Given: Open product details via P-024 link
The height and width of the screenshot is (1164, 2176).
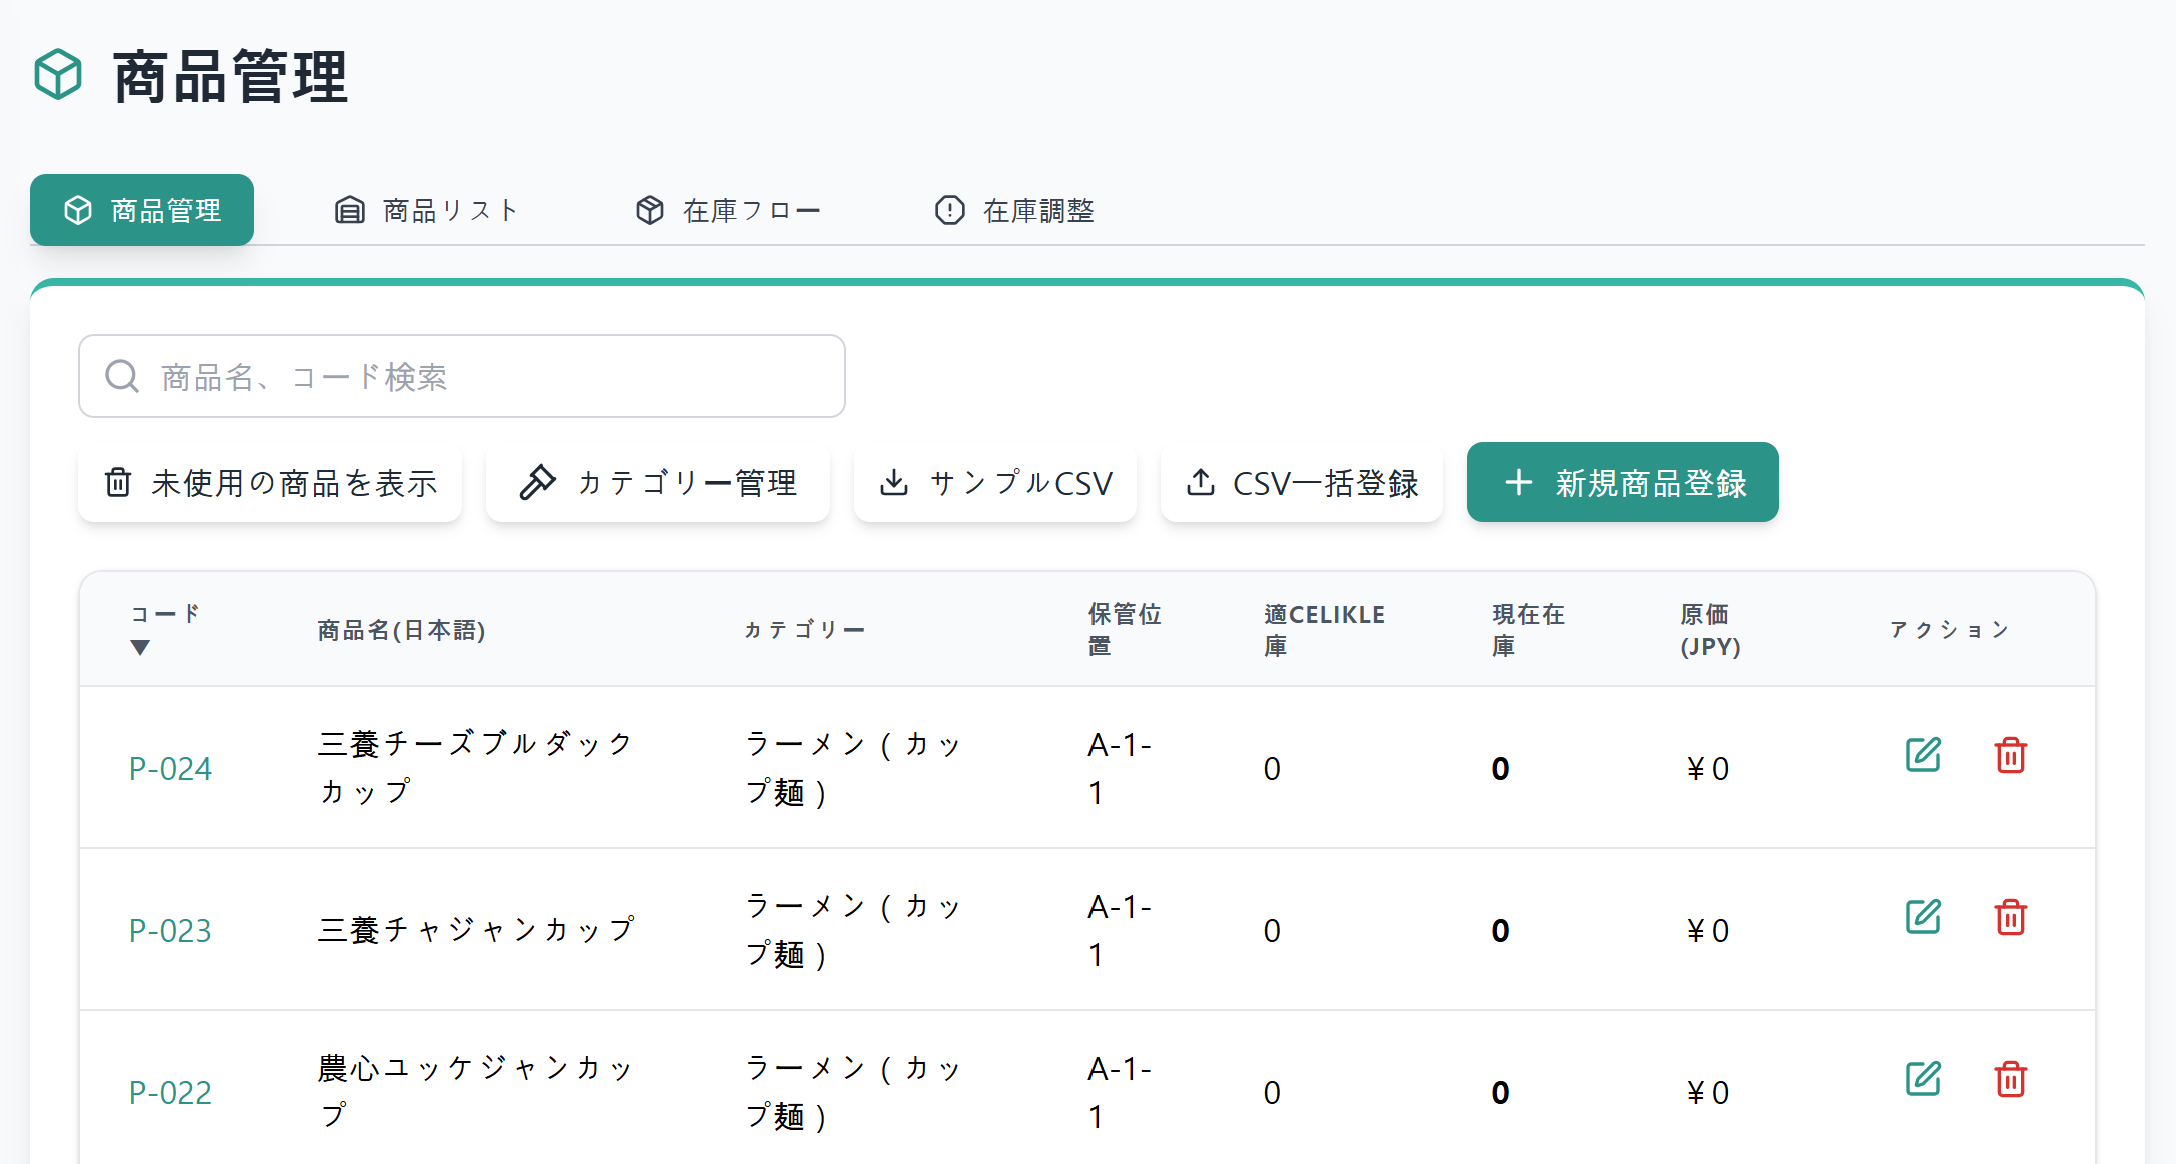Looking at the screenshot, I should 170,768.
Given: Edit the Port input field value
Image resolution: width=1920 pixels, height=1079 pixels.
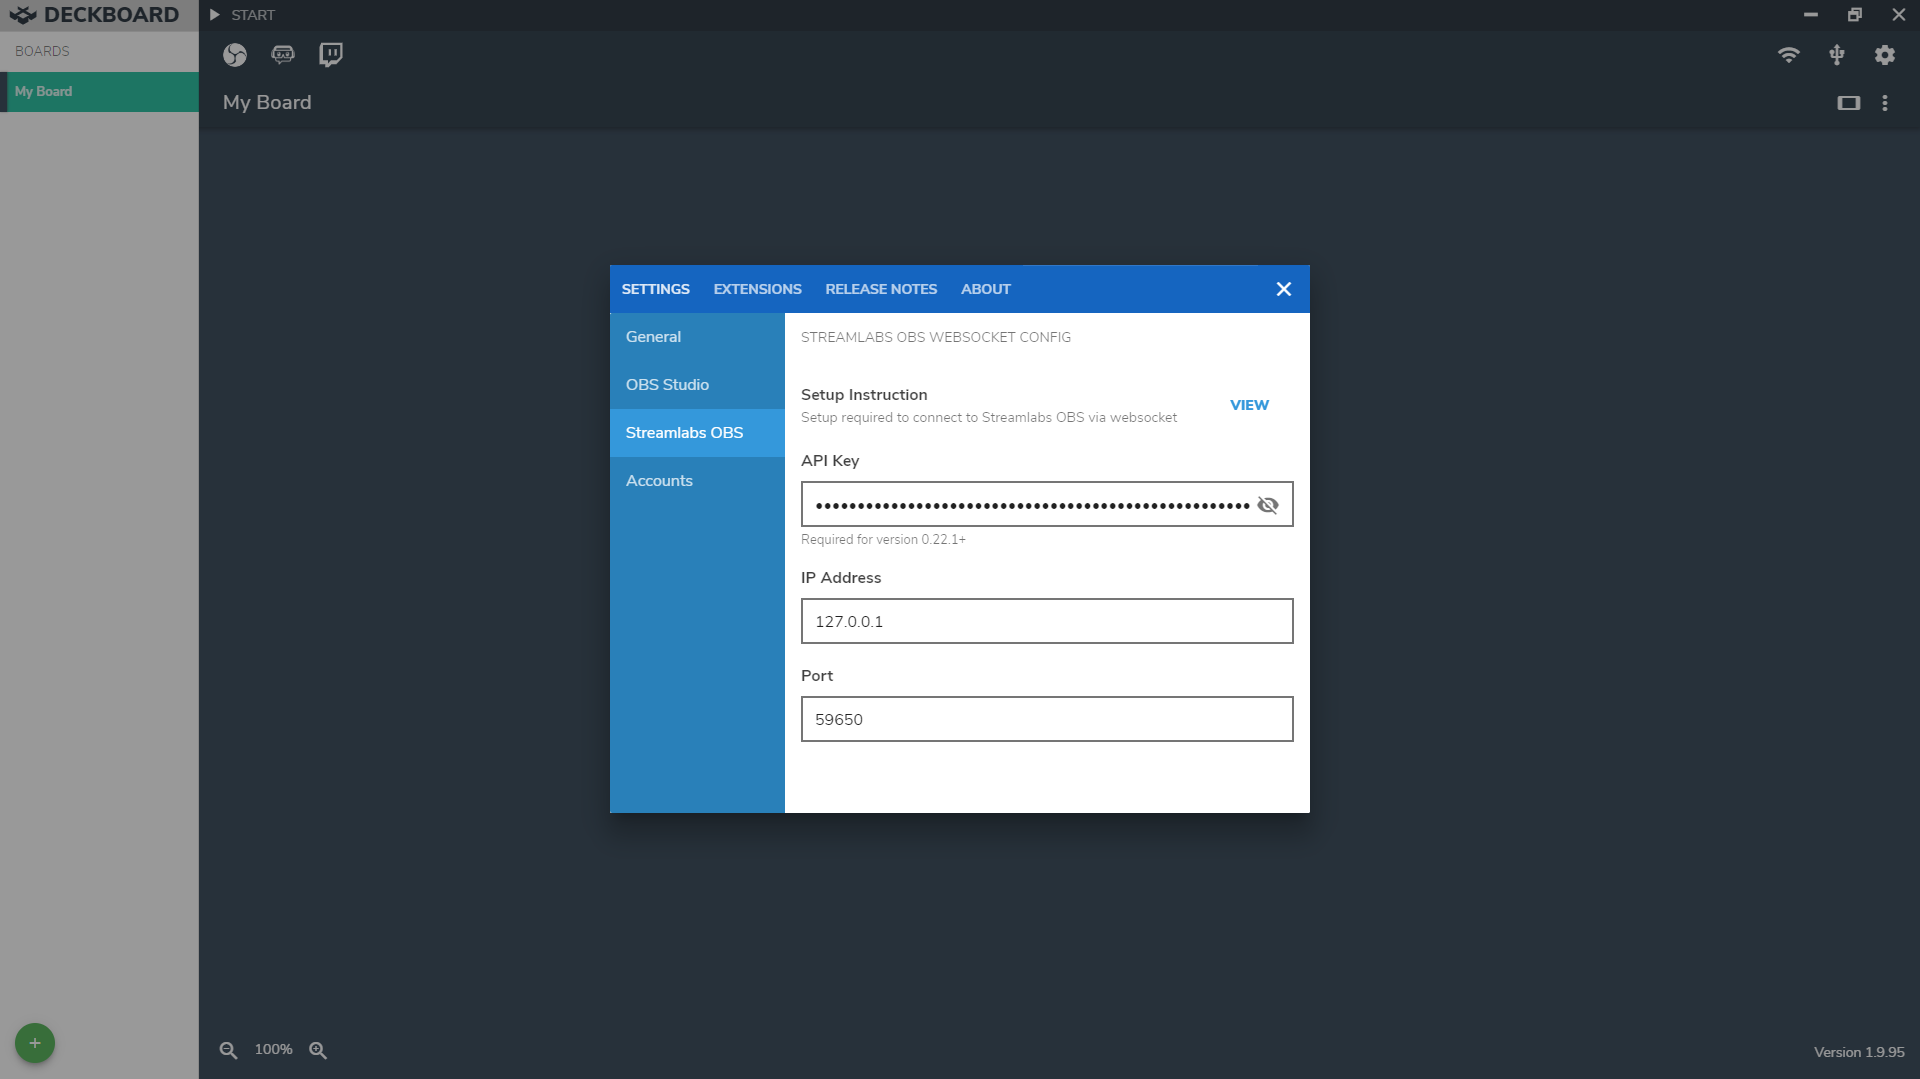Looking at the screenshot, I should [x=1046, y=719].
★ ★ ★ ★
**Directions for this task**
Since the copy must contain no pictures, return only the text of the records, exactly as it stands.

**Completed task**
Given: Open product details via P-024 link
The height and width of the screenshot is (1164, 2176).
Looking at the screenshot, I should 170,768.
Given: Edit the Port input field value
Image resolution: width=1920 pixels, height=1079 pixels.
Looking at the screenshot, I should [x=1046, y=719].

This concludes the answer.